Social welfare isn't necessarily the answer, instead we need to encourage savings and stop incentivizing actions that increase their risk profile."

I think he is missing his own point. He says people are to fixated on "net worth pumping" but then advocates "savings" as the appropriate metric. Increasing savings is equal to increasing net worth by definition.

What he is really arguing against is crappy investment advice, which is what buying a house with an interest only loan is.
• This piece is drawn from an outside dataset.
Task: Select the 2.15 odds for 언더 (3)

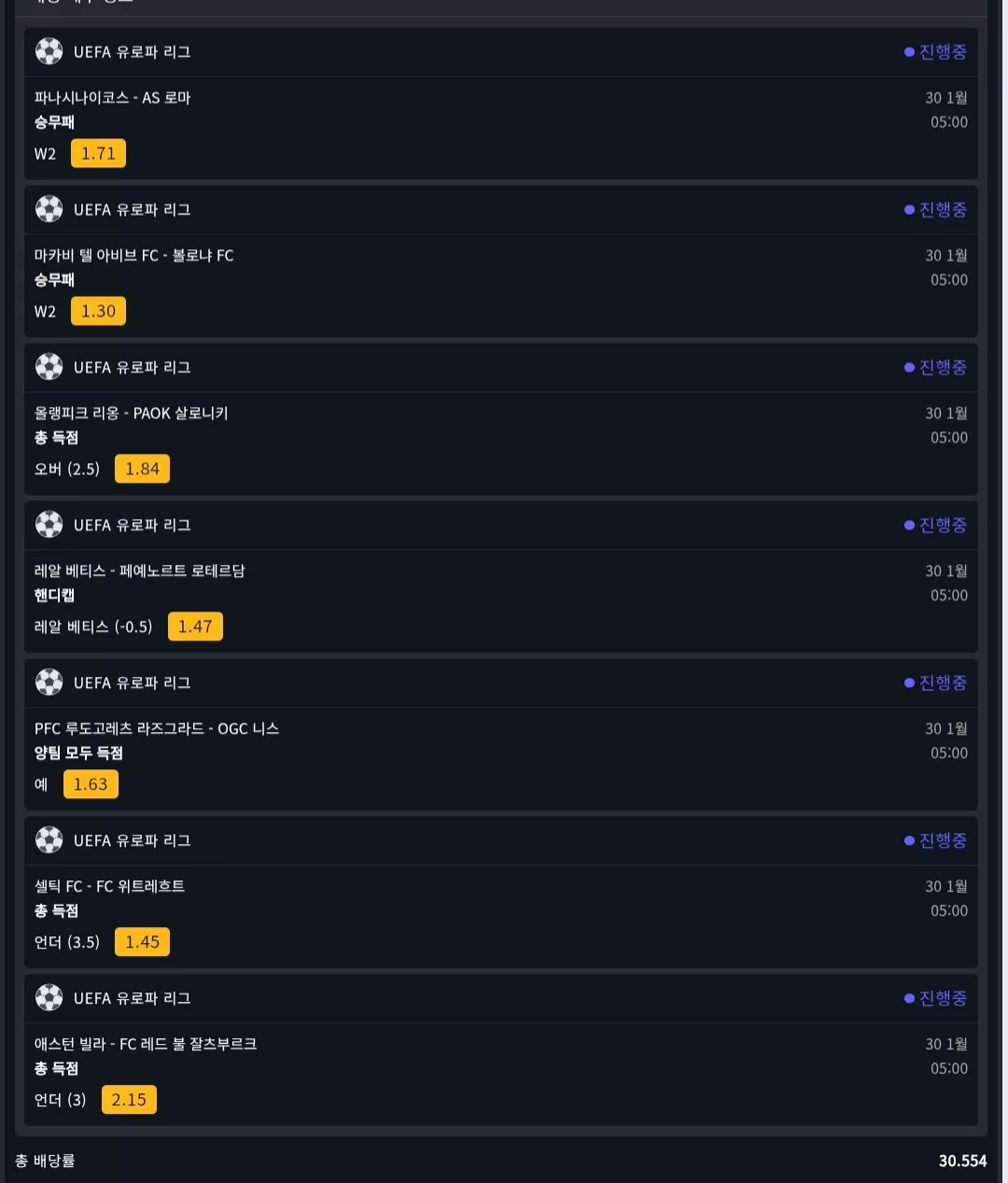Action: pos(129,1100)
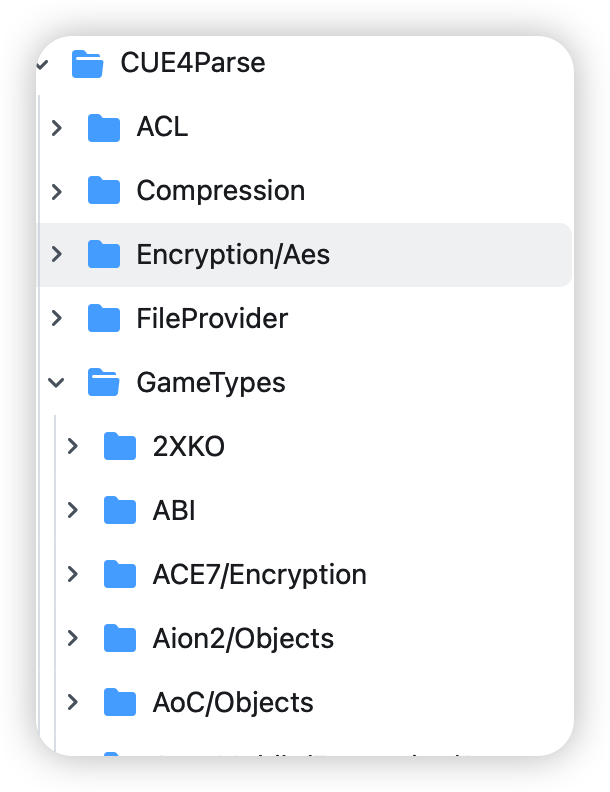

It's speculating on housing prices and probably the only way a poor person could invest with such extreme leverage. In other words this post could be boiled down to saving, not gambling is the surest way to increase ones net worth.


Home ownership doesn't assist in establishing fiscal stability. It's a symptom of financial health, not a cause. At best, it's an affectation in the absence of investment properties.

Savings for the purpose of establishing flexibility and stability is more important. The fact that it happens to increase net worth is immaterial. Giving them a CD they couldn't touch would increase their net worth without improving their circumstances.

You can't leap to telling people that buying a house is gambling. They won't understand it and they'll reject the statement out of hand because you didn't build them up to that conclusion.

That's what my post was doing.

You write/live/travel/socialize/eat/drive/ride/swim/bike/code/dream/learn/read/play for the journey, not for the pithy conclusion.


I don't disagree with you but I think you are jumping around a lot and your ideas don't flow well as presented. This reads more like an outline or rough draft than a finished piece IMO.